> [문제] 다음 기록의 모든 줄을 한 글자도 바꾸지 말고 그대로 추출하되, 그림은 답에 넣지 마십시오.

»»

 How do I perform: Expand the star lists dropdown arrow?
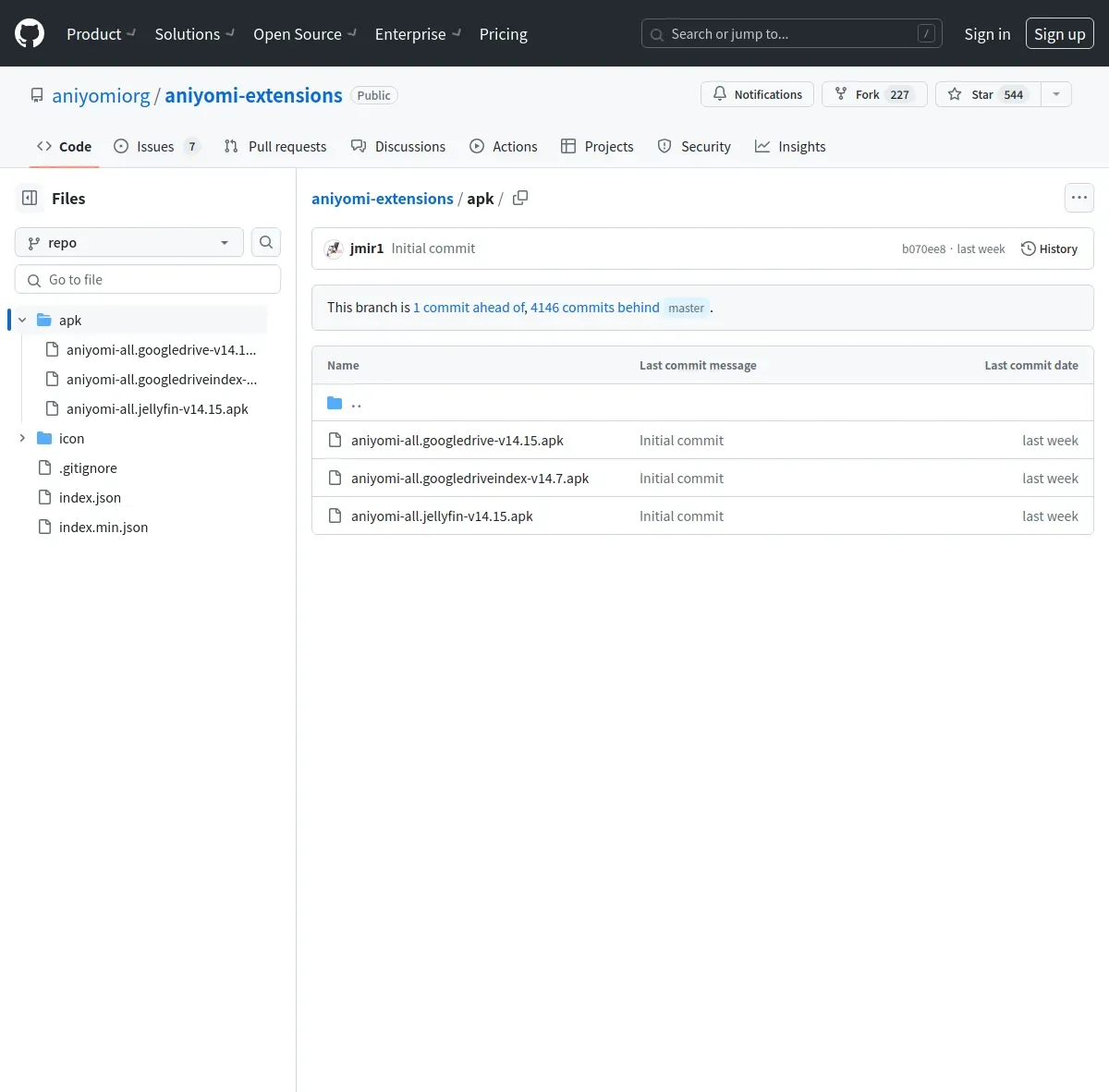[1056, 94]
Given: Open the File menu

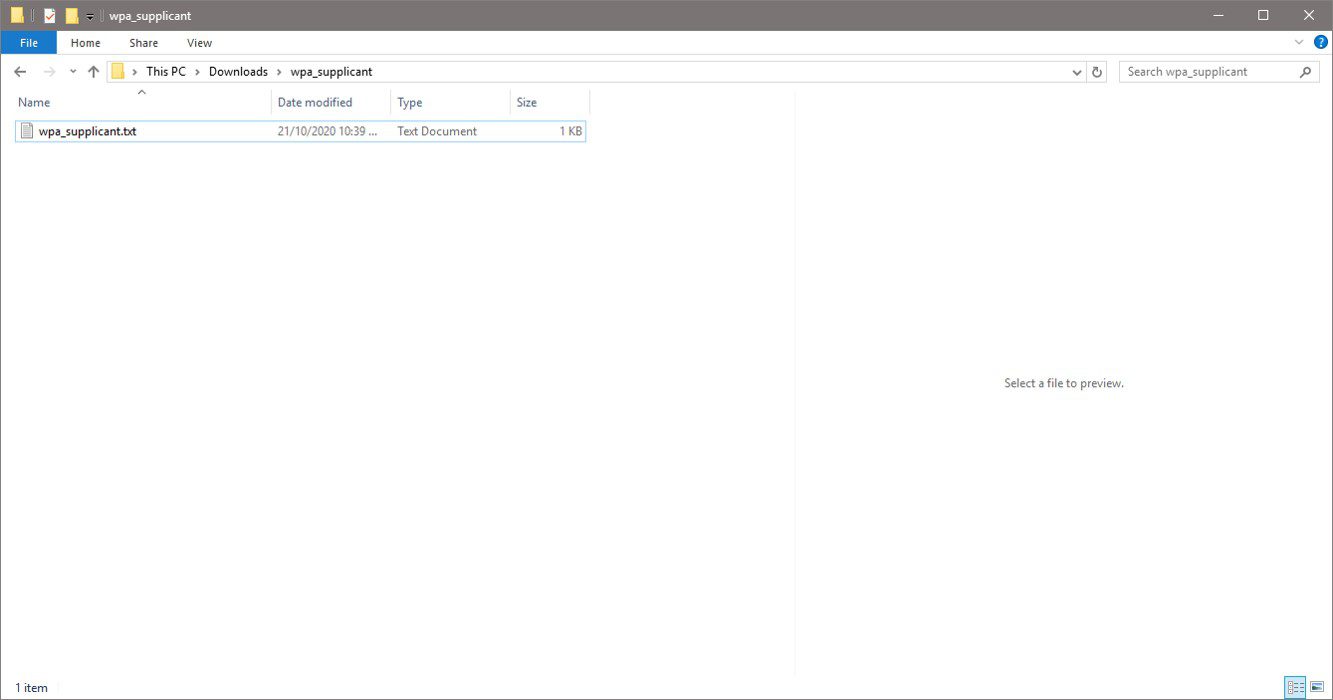Looking at the screenshot, I should (x=28, y=43).
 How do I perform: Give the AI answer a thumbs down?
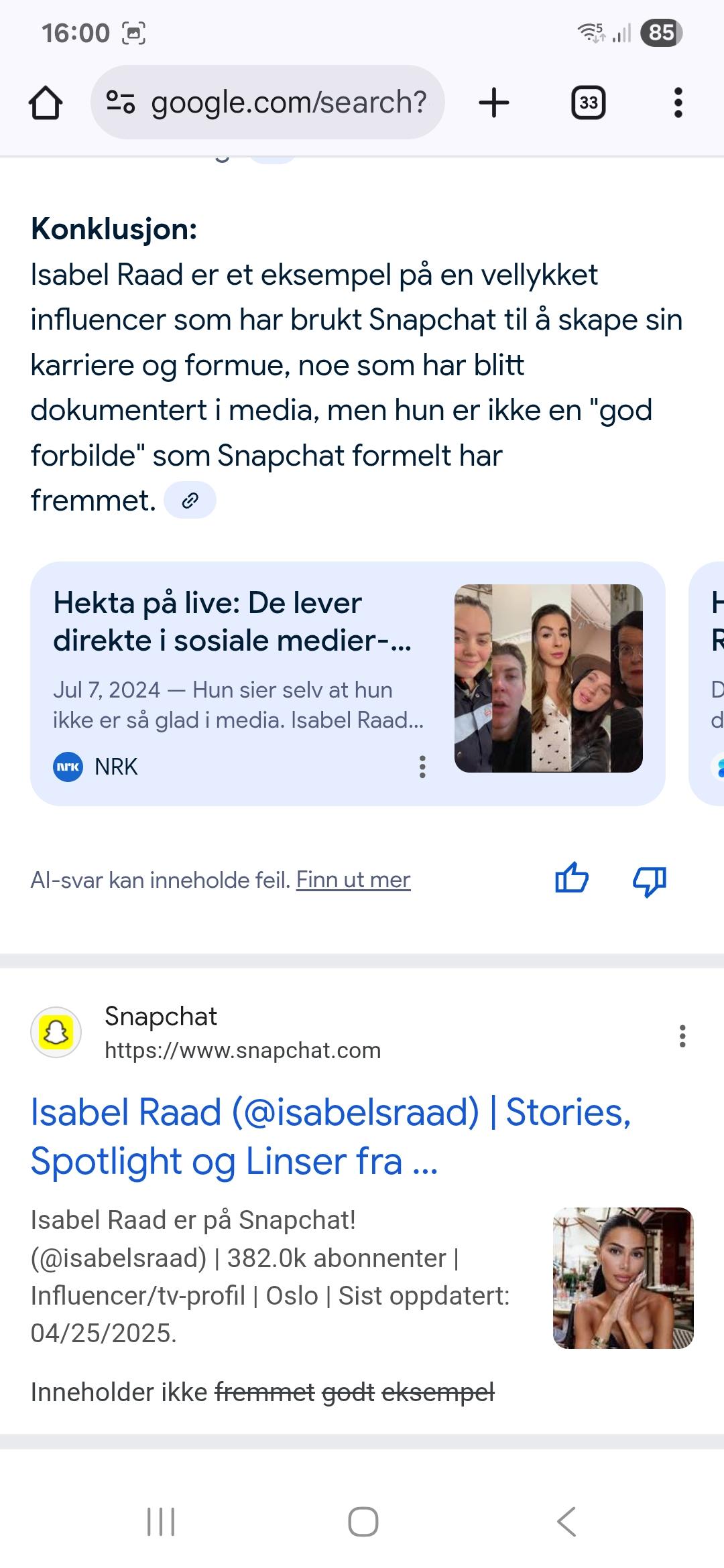pyautogui.click(x=650, y=880)
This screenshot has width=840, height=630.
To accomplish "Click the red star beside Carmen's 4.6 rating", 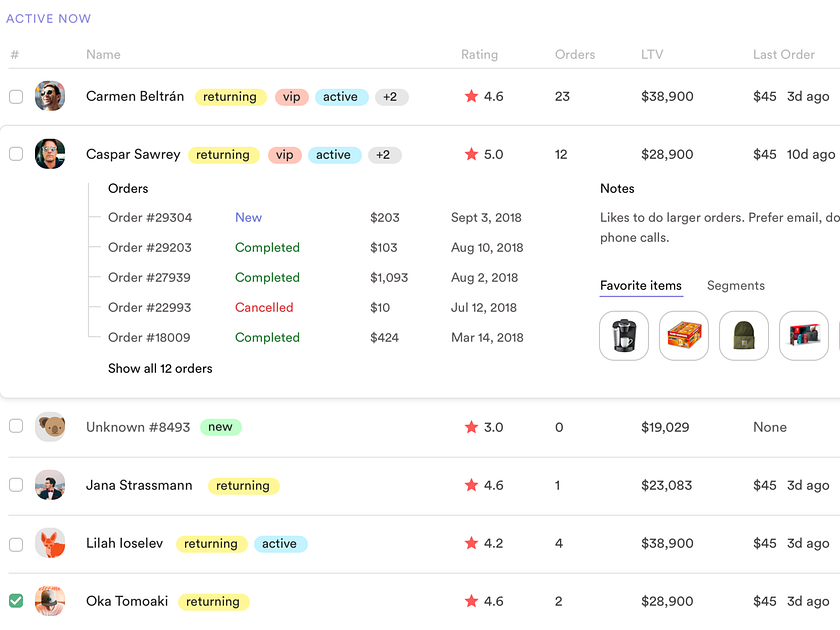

««

> [과제 결과]
 How do I perform: Expand the star lists dropdown arrow?
[1056, 94]
Given: Open the File menu

Looking at the screenshot, I should (x=28, y=43).
 How do I perform: Give the AI answer a thumbs down?
pyautogui.click(x=650, y=880)
This screenshot has width=840, height=630.
To accomplish "Click the red star beside Carmen's 4.6 rating", 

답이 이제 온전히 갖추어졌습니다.